Sua derrota nas urnas, porém, derrubou a correia de transmissão que o Brasil representava na engrenagem da extrema direita mundial. As eleições parlamentares nos Estados Unidos, que começaram nesta semana, podem trazer de volta a figura de Trump, potencial candidato à sucessão de Biden em 2024. Mas o silêncio de Bolsonaro diminui, sensivelmente, o eco trumpista.

Sob Jair Bolsonaro, a diplomacia brasileira tornou-se aliada das nações ultraconservadoras, que colocaram, por exemplo, direitos reprodutivos no limbo. O Brasil votou reiteradamente contra resoluções das Organizações das Nações Unidas que abordassem o direito ao aborto em casos extremos, assim como projetos de saúde sexual e reprodutiva que poderiam ajudar a banir práticas arcaicas, como a mutilação genital em países africanos. A cruzada conservadora, fermentada por Damares Alves, então ministra da Mulher, Família e Direitos Humanos, tirou o Itamaraty de suas posições históricas em defesa de mais direitos para as mulheres.

Com Lula na presidência, o Brasil deve retomar a tradição diplomática, alinhada ao consenso das nações mais desenvolvidas nesse campo.

Embora questionada por eleitores radicais de Bolsonaro aqui, a vitória do petista foi saudada e legitimada, inclusive, por líderes ultraconservadores de outros países, como a primeira-ministra italiana Giorgia Meloni e a presidente da Hungria, Katalin Novák. Afinal de contas, sob Lula ou Bolsonaro, o Brasil detém investimentos de multinacionais que repassam seus lucros para os países de origem, independentemente da ideologia.

A aliança de extrema direita global estava bem azeitada até agora para ceifar direitos das mulheres, mas a conexão pela democracia entrou em campo um dia após a vitória de Lula, com os recursos que o mundo capitalista gosta. Alemanha e Noruega, por exemplo, anunciaram a retomada do investimento do Fundo Amazônia, paralisado desde 2019. Os compromissos de Lula com a floresta também foram apontados como fator de interesse de novos investidores internacionais no Brasil.

Enquanto isso, no intento de promover uma campanha de desconfiança sobre o processo eleitoral, o bolsonarismo recorre a alguns bufões estrangeiros que encampem suas teses. Do dia para a noite, o nome Fernando Cerimedo ganhou um espaço nos jornais brasileiros que jamais mereceu na Argentina, seu país de origem. Lá, é um nome sem relevância política, segundo fontes argentinas consultadas pela coluna – apesar de se apresentar como alguém que participou da campanha vitoriosa de Barack Obama em 2008 e 2012. Aqui no Brasil, onde a terra foi bem fertilizada para manipulações da extrema direita, o empresário virou alvo de atenções como o responsável pela live com acusações de fraude nas urnas eletrônicas, que seria comprovada, segundo ele, por um suposto dossiê apócrifo.

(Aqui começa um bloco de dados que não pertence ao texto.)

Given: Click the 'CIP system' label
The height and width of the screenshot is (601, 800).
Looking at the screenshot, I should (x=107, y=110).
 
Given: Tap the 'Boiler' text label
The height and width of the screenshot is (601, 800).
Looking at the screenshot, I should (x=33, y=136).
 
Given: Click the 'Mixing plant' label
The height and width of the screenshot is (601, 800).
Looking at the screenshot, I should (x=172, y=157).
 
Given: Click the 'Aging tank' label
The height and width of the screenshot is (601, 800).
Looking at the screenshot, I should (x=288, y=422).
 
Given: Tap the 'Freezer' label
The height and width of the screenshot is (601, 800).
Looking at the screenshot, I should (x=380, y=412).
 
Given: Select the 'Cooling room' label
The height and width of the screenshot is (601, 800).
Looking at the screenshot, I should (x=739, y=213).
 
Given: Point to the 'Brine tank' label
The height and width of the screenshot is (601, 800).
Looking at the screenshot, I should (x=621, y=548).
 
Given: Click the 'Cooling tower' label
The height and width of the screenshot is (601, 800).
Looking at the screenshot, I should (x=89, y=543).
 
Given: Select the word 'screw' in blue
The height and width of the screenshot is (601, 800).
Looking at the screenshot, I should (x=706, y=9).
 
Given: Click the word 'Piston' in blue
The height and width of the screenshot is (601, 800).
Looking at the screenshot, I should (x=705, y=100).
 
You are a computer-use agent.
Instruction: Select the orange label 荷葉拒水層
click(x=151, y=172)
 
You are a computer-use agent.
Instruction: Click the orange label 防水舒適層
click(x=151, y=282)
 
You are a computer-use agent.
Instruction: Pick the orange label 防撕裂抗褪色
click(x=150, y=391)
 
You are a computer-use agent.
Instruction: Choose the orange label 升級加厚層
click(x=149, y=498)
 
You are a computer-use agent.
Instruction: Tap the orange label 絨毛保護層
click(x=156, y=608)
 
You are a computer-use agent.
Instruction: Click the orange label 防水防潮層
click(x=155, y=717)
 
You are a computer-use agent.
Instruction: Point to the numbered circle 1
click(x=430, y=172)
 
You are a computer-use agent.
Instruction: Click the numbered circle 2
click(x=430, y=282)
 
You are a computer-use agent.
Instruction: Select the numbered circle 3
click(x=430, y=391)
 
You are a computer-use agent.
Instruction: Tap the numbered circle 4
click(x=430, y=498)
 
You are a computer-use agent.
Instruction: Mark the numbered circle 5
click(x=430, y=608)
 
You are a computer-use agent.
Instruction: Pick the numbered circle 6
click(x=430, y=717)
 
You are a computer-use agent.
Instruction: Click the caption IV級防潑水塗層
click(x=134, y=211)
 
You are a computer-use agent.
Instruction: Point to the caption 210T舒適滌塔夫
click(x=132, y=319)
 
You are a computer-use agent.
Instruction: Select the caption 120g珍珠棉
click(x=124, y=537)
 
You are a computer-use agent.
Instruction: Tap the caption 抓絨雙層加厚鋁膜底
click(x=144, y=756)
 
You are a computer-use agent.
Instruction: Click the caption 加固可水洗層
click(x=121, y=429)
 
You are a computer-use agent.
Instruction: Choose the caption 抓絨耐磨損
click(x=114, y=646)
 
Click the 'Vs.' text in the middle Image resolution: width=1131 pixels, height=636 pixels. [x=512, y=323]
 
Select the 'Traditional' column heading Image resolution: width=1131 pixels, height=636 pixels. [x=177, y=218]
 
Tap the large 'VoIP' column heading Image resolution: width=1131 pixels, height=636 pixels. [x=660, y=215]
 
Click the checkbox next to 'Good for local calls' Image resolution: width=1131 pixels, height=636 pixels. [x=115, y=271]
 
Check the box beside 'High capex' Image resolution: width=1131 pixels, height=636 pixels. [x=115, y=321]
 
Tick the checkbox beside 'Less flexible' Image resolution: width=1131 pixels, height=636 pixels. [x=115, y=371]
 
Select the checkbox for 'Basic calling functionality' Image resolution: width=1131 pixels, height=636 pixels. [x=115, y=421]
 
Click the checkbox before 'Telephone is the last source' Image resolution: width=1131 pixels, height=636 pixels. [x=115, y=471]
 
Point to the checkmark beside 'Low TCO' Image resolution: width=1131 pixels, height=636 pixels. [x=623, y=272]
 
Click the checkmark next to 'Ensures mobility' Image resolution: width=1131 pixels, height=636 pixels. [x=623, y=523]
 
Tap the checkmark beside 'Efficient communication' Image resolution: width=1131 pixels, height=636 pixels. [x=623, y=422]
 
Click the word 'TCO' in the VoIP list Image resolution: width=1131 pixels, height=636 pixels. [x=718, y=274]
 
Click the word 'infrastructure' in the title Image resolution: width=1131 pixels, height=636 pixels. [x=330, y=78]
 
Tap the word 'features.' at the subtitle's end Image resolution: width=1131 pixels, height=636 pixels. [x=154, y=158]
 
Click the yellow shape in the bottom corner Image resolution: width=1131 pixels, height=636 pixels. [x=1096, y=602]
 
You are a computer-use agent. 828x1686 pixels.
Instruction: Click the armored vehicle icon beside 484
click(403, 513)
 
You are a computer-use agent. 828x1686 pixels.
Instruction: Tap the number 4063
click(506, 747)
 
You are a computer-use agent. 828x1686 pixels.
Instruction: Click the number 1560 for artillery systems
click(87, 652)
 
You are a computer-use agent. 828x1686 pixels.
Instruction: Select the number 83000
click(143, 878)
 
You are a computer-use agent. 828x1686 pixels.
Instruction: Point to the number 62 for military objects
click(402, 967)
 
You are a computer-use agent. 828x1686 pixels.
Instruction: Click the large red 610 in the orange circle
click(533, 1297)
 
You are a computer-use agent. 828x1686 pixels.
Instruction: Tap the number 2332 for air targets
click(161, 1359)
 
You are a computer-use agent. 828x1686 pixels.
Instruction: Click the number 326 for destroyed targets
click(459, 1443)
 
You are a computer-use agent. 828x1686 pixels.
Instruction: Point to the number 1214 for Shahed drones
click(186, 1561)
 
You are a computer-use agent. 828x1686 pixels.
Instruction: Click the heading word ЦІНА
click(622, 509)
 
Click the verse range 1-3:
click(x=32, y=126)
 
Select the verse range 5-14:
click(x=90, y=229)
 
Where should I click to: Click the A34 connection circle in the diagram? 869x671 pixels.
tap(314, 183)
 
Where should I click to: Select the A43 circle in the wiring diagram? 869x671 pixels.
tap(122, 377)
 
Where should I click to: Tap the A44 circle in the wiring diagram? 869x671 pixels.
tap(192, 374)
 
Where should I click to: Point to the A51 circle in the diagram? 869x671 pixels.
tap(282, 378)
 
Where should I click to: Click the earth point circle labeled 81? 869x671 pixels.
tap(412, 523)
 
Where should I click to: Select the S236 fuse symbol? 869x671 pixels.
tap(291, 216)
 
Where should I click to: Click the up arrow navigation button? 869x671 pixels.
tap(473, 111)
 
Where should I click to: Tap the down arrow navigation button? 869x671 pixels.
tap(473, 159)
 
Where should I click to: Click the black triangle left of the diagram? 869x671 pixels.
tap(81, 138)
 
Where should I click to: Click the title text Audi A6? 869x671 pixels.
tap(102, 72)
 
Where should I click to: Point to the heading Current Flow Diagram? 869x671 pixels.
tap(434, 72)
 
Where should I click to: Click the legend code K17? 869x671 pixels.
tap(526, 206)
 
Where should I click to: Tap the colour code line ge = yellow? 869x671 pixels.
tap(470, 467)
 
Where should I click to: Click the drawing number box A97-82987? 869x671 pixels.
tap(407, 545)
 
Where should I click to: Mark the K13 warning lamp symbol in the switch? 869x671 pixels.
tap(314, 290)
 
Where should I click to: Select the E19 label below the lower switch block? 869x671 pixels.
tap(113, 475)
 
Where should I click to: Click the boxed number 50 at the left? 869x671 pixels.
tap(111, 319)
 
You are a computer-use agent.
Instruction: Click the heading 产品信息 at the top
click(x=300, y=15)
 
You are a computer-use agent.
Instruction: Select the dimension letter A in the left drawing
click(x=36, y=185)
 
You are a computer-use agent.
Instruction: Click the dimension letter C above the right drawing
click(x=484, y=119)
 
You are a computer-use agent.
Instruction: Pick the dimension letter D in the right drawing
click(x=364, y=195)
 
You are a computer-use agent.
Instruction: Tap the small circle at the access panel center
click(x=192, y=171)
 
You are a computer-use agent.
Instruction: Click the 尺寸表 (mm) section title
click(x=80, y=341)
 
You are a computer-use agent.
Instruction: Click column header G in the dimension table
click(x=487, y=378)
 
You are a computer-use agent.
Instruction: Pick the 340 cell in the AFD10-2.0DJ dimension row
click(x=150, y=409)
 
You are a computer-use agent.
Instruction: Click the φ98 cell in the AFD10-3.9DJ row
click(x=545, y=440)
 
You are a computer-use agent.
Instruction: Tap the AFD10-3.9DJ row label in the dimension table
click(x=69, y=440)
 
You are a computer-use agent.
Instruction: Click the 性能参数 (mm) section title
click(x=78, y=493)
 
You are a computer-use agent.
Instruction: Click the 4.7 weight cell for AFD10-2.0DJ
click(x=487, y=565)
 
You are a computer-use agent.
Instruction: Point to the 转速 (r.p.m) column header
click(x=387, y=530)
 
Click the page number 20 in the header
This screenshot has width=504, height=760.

A live de Cerimedo foi derrubada no YouTube pelo Tribunal Superior Eleitoral, pois reproduzia mentiras para milhares de pessoas vulneráveis a qualquer informação que reforçasse suas teses conspiracionistas. O argentino, que se encontrou com o deputado Eduardo Bolsonaro na véspera do segundo turno, é dono da empresa Numen Publicidad y Sondeos.

Numa entrevista a um site local, Cerimedo contou abertamente trabalhar com trolls, que teriam sido, inclusive, utilizados na campanha de Bolsonaro em 2018, segundo ele. “Temos inteligência artificial e uma fazenda de trolls. Não dá para perceber que não é uma pessoa. Há contas [perfis] com 30 mil seguidores”, disse ele na conversa publicada três dias antes do segundo turno. De acordo com Cerimedo, o arsenal de trolls foi usado na campanha de 2018 para reverter a percepção negativa que havia de Bolsonaro entre a população LGBTQIA+. “Pelo WhatsApp, começamos a enviar milhares de mensagens de trolls dizendo: ‘Eu sou gay. Bolsonaro pode ser um nazi, mas a economia está bem e vamos viver mais seguros’. A partir dessa influência, parte da comunidade gay o apoiou”, relatou.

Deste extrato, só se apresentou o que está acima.